* _ARTIKEL_:
Ik blijf ijveren voor onverwacht bezoek van de inspectie aan scholen, waarbij ervaren inspecteurs een halve dag door de school lopen of een hele dag met iedereen spreken, bijvoorbeeld met een individuele leraar achter de gesloten deur van een klaslokaal, ver uit het zicht van allerlei bobo's. Zij moeten ook eens onverwacht achterin de klas zitten. Zij geven een kwalitatief oordeel over de school, natuurlijk wetend dat dat niet het heilige en laatste oordeel is, maar een oordeel van mensen met verstand van zaken die een lange periode van ervaring in het onderwijs achter de rug hebben. Het lijkt mij een element dat in de turflijstjes die thans worden gehanteerd te veel ontbreekt. Overigens zijn die turflijstjes natuurlijk wel degelijk nuttig om te weten wat een school presteert. Naar mijn indruk komt een deel van het verzet van scholen en docenten tegen die turflijstjes eigenlijk voort uit de wens om geen pottenkijkers in huis te hebben die soms ook matig functioneren ontmaskeren. Die medaille heeft dus twee kanten.
Dat onverwachte bezoek noem ik dan maar even het praktijkgericht toezicht. De minister heeft tot dusverre terughoudend op deze suggestie gereageerd. Vanuit het onderwijs zelf krijg ik er zwart/witreacties op: of heel enthousiast – een meerderheid, maar natuurlijk niet representatief – of bijster negatief. Graag nogmaals het oordeel van de minister.
Wij hebben op een technische briefing van de Inspectie van het onderwijs van 9 maart jongstleden te horen gekregen dat er af en toe wel degelijk onverwacht op scholen toezicht wordt uitgeoefend – "wordt binnengevallen" – maar alleen op basis van signalen. Ik vraag dus nadrukkelijk nog iets preciezer, want ik blijf dit punt maken en ik blijf het vasthouden: ook zomaar?
De oude vaderrol, niet in het voorbeeld van de heer Dijsselbloem met de sigaren die op tafel komen, van iemand die een ervaren docent geweest is en die eens op zo'n school rondloopt, die daar wat van vindt en die dat ook toevoegt aan de kwantitatieve beoordeling, lijkt mij toch bepaald nuttig te kunnen zijn, ook nuttig en leerzaam voor scholen die niet in het risicohoekje zitten en die dus maar eens in de vier jaar zouden worden bezocht.
Nog drie heel korte punten. Het is de vraag of het de taak van de inspectie is om een zekere minimumkwaliteit te garanderen, dan wel of het toezicht gericht moet zijn op de kwaliteitsbewaking en -verbetering op alle scholen, eigenlijk het punt dat ik net aan het eind al een beetje probeerde te maken. Want de aandacht gaat uit naar zwakke en slechte scholen, terwijl periodiek toezicht – in die oude vaderlijke rol – door gemiddelde scholen vaak als stimulans werd ervaren om ook te kunnen groeien. Misschien idealiseer ik het beeld een beetje over het verleden, maar toch heeft dat element wel een rol gespeeld.

* _Vermeldingen uit een dataset_:
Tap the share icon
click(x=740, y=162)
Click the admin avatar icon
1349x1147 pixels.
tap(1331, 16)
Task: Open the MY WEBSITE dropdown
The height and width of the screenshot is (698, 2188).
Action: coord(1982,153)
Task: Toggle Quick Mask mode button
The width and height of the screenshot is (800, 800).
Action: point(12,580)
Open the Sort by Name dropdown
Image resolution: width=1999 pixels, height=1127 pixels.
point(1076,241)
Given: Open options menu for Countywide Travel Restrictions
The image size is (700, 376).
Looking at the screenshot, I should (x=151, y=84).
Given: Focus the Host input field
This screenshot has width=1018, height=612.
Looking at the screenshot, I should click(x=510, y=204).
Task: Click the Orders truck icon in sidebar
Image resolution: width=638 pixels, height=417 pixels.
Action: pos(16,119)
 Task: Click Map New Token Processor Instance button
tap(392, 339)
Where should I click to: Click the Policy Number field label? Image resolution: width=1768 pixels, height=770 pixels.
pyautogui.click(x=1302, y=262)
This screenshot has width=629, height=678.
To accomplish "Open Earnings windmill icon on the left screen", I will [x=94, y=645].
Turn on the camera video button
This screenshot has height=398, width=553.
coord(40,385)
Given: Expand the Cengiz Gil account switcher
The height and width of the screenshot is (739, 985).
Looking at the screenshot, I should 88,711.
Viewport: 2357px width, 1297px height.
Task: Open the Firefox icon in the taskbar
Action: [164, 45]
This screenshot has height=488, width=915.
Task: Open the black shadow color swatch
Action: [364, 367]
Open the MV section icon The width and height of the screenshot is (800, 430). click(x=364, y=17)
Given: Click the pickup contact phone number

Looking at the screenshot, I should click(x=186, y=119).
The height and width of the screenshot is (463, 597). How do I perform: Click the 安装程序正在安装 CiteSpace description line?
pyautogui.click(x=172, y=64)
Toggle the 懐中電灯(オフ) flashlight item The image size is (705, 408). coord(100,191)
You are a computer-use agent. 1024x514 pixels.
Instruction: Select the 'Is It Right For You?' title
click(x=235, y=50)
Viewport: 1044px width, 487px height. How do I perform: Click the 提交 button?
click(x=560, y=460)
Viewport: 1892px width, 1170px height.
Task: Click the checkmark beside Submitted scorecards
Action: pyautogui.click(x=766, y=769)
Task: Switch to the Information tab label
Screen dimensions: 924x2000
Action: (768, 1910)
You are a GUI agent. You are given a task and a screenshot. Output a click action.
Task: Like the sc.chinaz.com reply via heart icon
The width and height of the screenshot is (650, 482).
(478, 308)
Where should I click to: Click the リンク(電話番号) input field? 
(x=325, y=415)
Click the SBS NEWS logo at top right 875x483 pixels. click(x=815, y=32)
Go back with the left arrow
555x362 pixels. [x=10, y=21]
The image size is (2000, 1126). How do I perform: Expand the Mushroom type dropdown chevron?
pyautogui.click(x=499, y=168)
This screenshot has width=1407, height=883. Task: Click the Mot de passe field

* _UIT TE VOEREN_:
(a) Kun je het betoog over schoolinspectie in twee zinnen samenvatten?
(b) Wil je het betoog over schoolinspectie voortzetten vanaf de laatste zin?
De vermeldingen staan los van het betoog over schoolinspectie.

* _ANTWOORDEN HIERONDER_:
(a) De spreker pleit voor onverwachte bezoeken van ervaren inspecteurs die een kwalitatief oordeel over een school geven naast de turflijstjes, en vraagt de minister, die tot dusverre terughoudend reageerde, opnieuw om een oordeel en of er ook zomaar, zonder signalen, onverwacht toezicht plaatsvindt. Zulk toezicht in de oude vaderrol kan volgens de spreker ook nuttig zijn voor scholen buiten het risicohoekje, omdat periodiek toezicht door gemiddelde scholen vaak als stimulans werd ervaren om te groeien.

(b)
Ik wil van de minister weten of de keuze voor risicogericht onderzoek dat tot een voldoende stimulans leidt om de onderwijskwaliteit over de hele linie te waarborgen, en dus onder meer het element dat ik net noemde van het onverwachte bezoek, ook bij scholen die niet in de risicohoek zitten, niet een aardige aanvulling zou kunnen vormen.
De VVD pleit voor meer aandacht voor excellentie in het onderwijs, overigens niet alleen op havo en vwo, waar wij het gisteren ook nadrukkelijk over hebben gehad, maar ook in het vmbo. Is het mogelijk om in het inspectietoezichtskader het aspect excellentie extra mee te nemen? Als de minister hier te veel beren op de weg ziet hoor ik het wel, maar dit is een open vraag die ik hier aan haar stel.
Ten slotte ben ik zeer benieuwd – wij hadden bij interruptie hierover al heel even een gedachtewisseling met de heer Dijsselbloem – naar de rol van Leerwinst in de toekomstige toezichtskaders. Dat is razend ingewikkeld maar zeer de moeite waard. Ik heb onlangs weer een wetenschappelijke presentatie bijgewoond waarbij ik echt onder de indruk was van de rol die Leerwinst zou kunnen spelen. Ik wacht in relatie hiermee ook de reactie van de minister af op daarmee min of meer samenhangende amendementen van de heren Dijkgraaf en Dijsselbloem inzake de leerresultaten. In een later stadium komen wij zoals bekend nog te spreken over Leerwinst, in het kader van de toetsing. Zo op het eerste oog lijkt mij dat het moment om eventuele ontstane omissies in de wet te bespreken, maar ik ga heel serieus naar die amendementen kijken in relatie tot deze wetgeving.
De heer Beertema (PVV):
Voorzitter. De PVV is voorstander van meer toezicht op het onderwijs. Dit past in onze visie dat de overheid haar verantwoordelijkheid voor de kwaliteitsbewaking ernstiger moet nemen. Dat is niet zomaar een verantwoordelijkheid – de heer Biskop refereerde er al aan – het is een verantwoordelijkheid die in de Grondwet verankerd ligt. Dat is hard nodig in deze tijd waarin het autonome onderwijsmiddenveld het zo ontzettend heeft laten afweten; zie bijvoorbeeld het drama in het hbo. Meer toezicht en vooral meer handhaving zijn keihard nodig, juist om het vertrouwen van de ouders en de studenten te herstellen. Dat heeft namelijk toch een behoorlijke deuk opgelopen. Er is veel wantrouwen. Wij kunnen ons dan ook goed vinden in het streven naar een sterkere rol van de inspectie. Aan de invulling daarvan zitten echter nog wat haken en ogen.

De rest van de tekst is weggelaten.